▶ Problem details: From the material below, return exactly the lines starting at the one that holds "The width and height of the screenshot is (325, 163)." and ending at the one that holds "You are a GUI". Pictures stay out of the answer.

----

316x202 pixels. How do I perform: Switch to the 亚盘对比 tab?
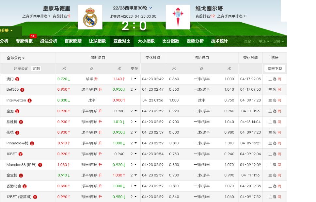pyautogui.click(x=122, y=41)
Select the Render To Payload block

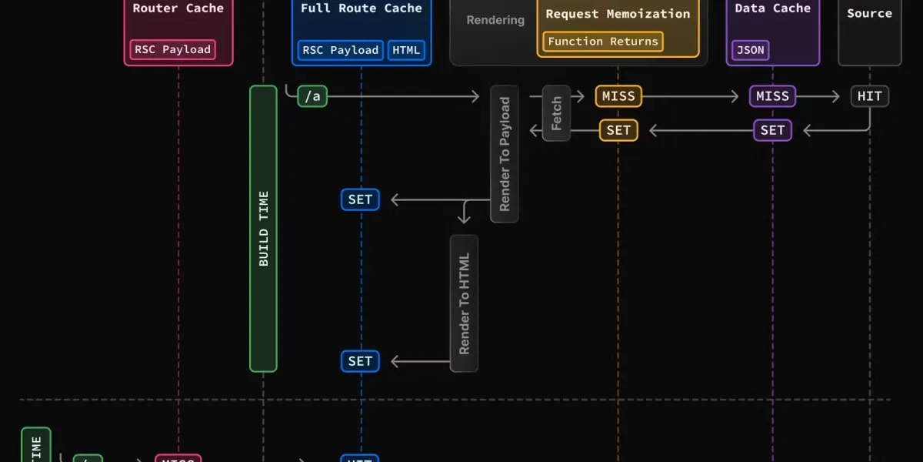click(505, 154)
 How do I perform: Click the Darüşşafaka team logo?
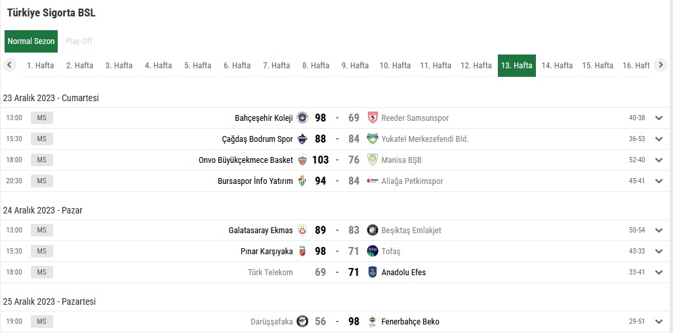(302, 322)
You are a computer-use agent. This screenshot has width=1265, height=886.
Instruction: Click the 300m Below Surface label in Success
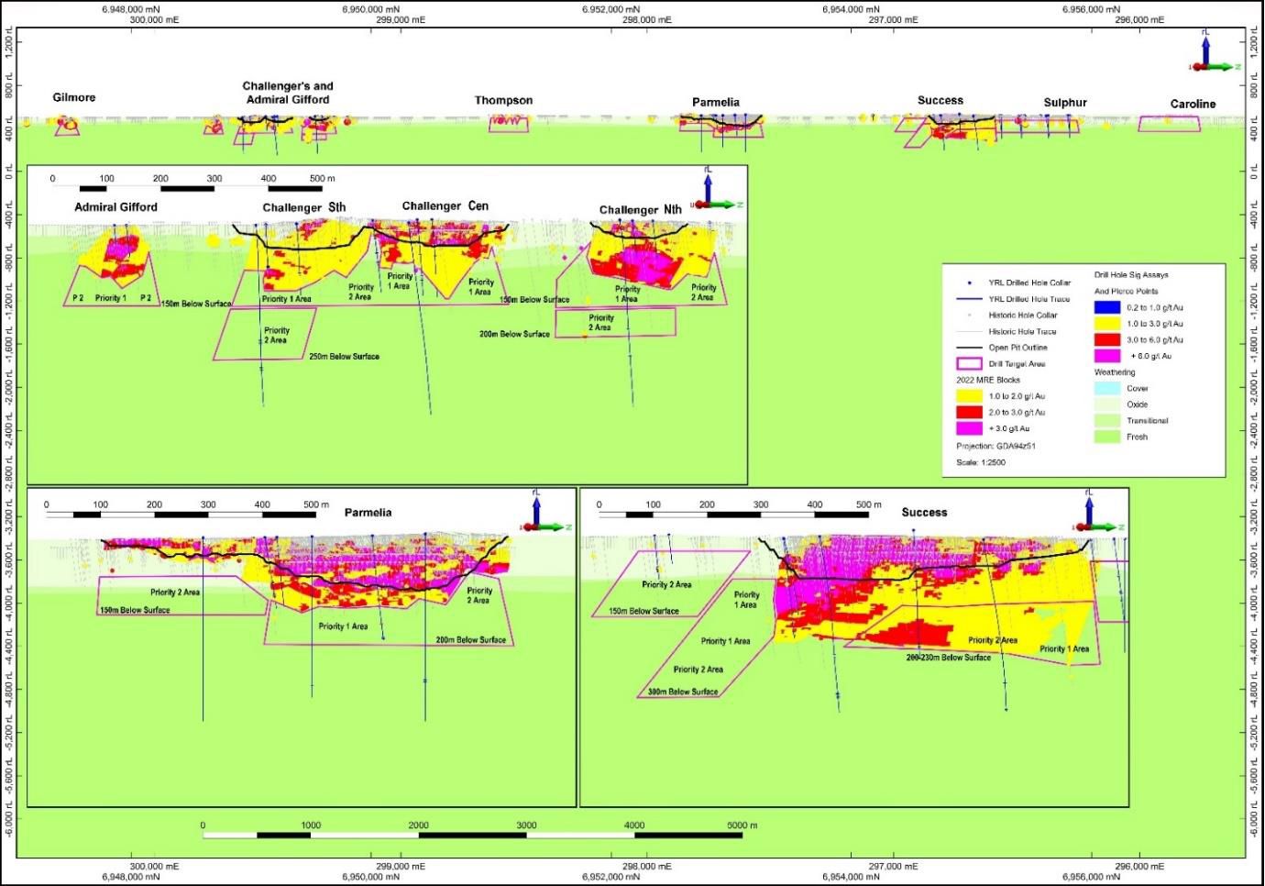pyautogui.click(x=682, y=692)
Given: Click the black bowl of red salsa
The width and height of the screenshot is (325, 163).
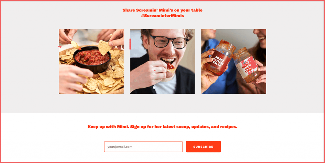Looking at the screenshot, I should point(92,60).
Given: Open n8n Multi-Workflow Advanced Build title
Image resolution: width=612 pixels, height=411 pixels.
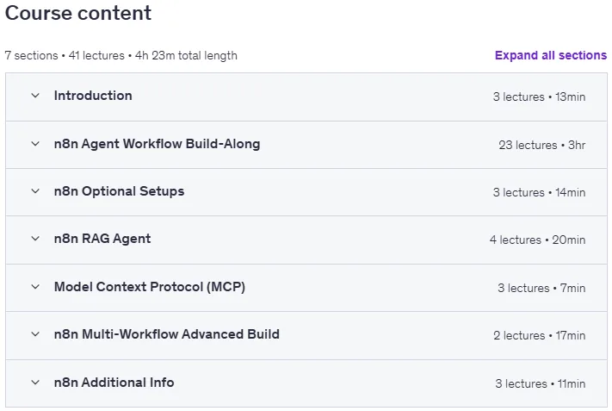Looking at the screenshot, I should point(167,334).
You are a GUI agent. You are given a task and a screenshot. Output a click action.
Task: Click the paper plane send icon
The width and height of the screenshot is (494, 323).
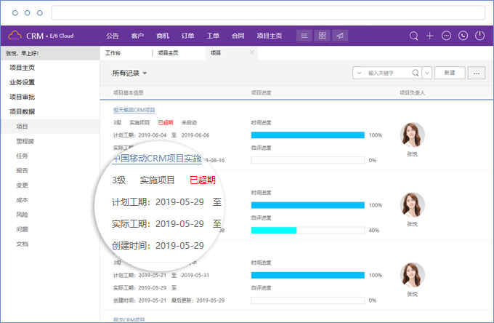[340, 36]
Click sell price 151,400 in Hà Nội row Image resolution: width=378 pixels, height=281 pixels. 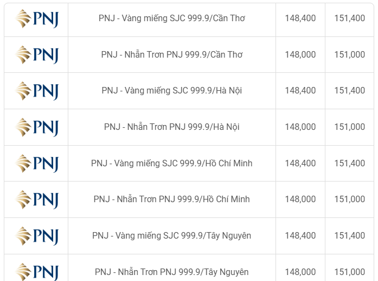tap(350, 91)
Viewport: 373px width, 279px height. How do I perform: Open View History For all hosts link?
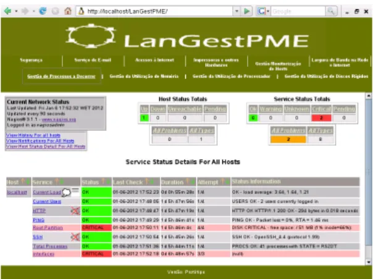pyautogui.click(x=33, y=135)
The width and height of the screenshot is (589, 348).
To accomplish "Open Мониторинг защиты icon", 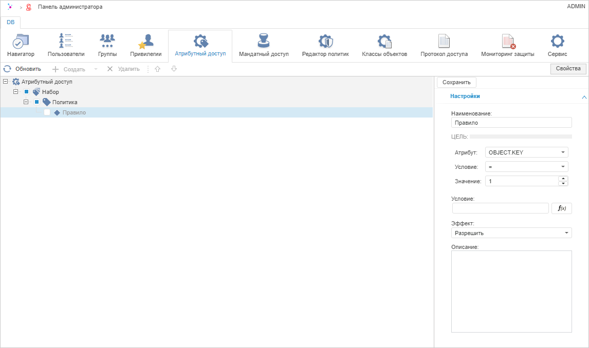I will tap(508, 42).
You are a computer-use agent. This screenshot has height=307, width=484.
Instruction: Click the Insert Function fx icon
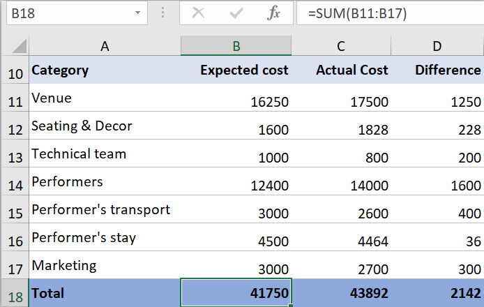click(274, 13)
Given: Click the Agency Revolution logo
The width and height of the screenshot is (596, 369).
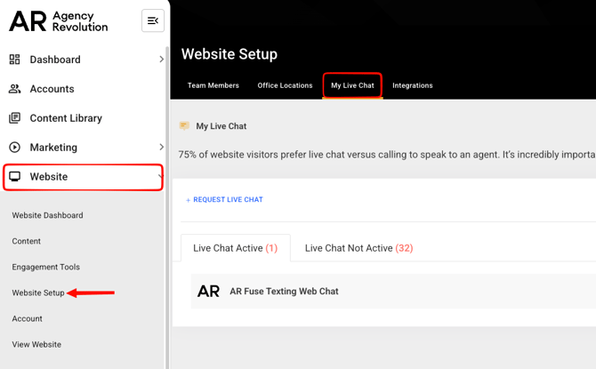Looking at the screenshot, I should (59, 21).
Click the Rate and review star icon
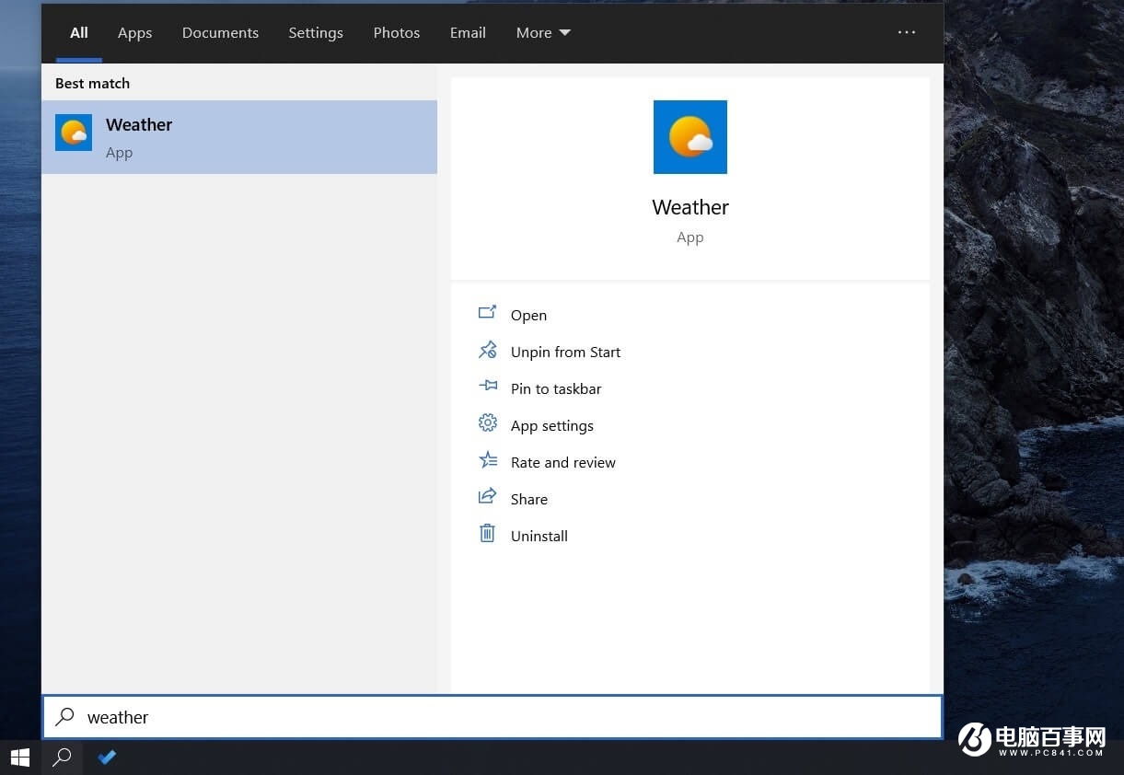The width and height of the screenshot is (1124, 775). click(x=488, y=460)
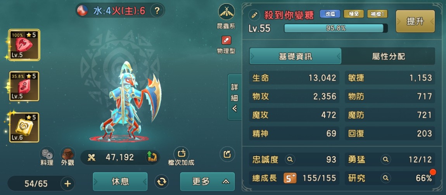Click the pencil rename icon beside pet name
This screenshot has height=195, width=446.
pyautogui.click(x=254, y=15)
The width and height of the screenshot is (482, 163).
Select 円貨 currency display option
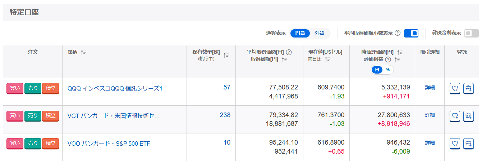tap(300, 33)
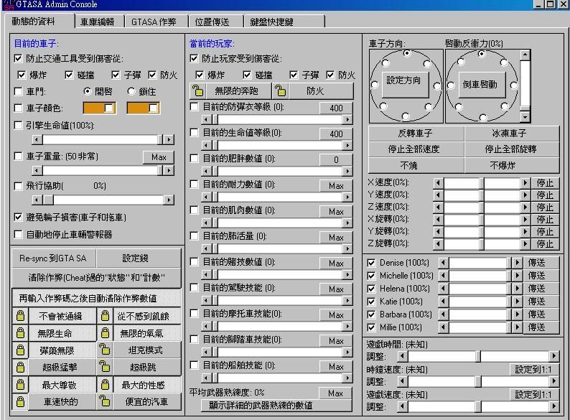570x420 pixels.
Task: Toggle the open padlock beside 坦克模式
Action: (x=105, y=350)
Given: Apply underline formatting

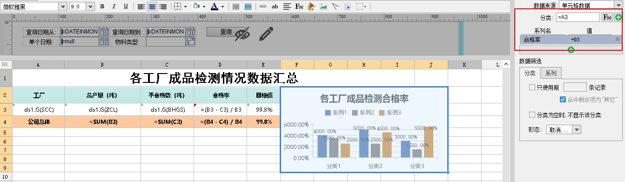Looking at the screenshot, I should pos(126,7).

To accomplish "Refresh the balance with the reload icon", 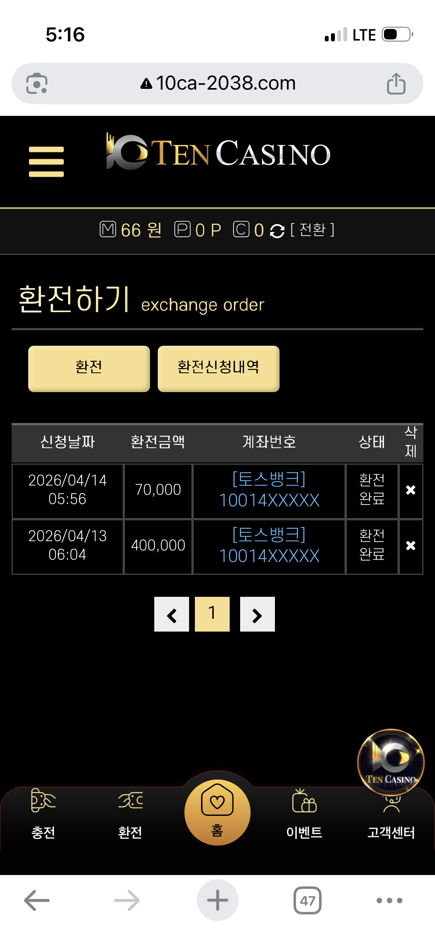I will 277,231.
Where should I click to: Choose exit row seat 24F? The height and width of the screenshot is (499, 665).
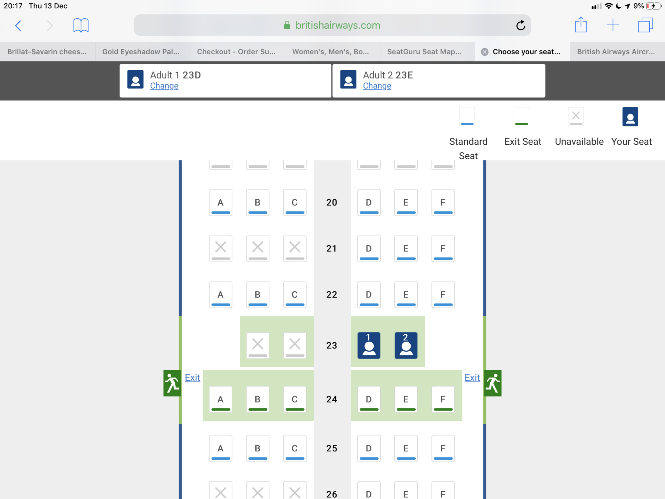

----

▶ Answer section:
The width and height of the screenshot is (325, 163).
Looking at the screenshot, I should point(92,60).
Given: Open n8n Multi-Workflow Advanced Build title
Image resolution: width=612 pixels, height=411 pixels.
Looking at the screenshot, I should point(167,334).
You are a GUI agent. You are given a task and a screenshot. Output a click action.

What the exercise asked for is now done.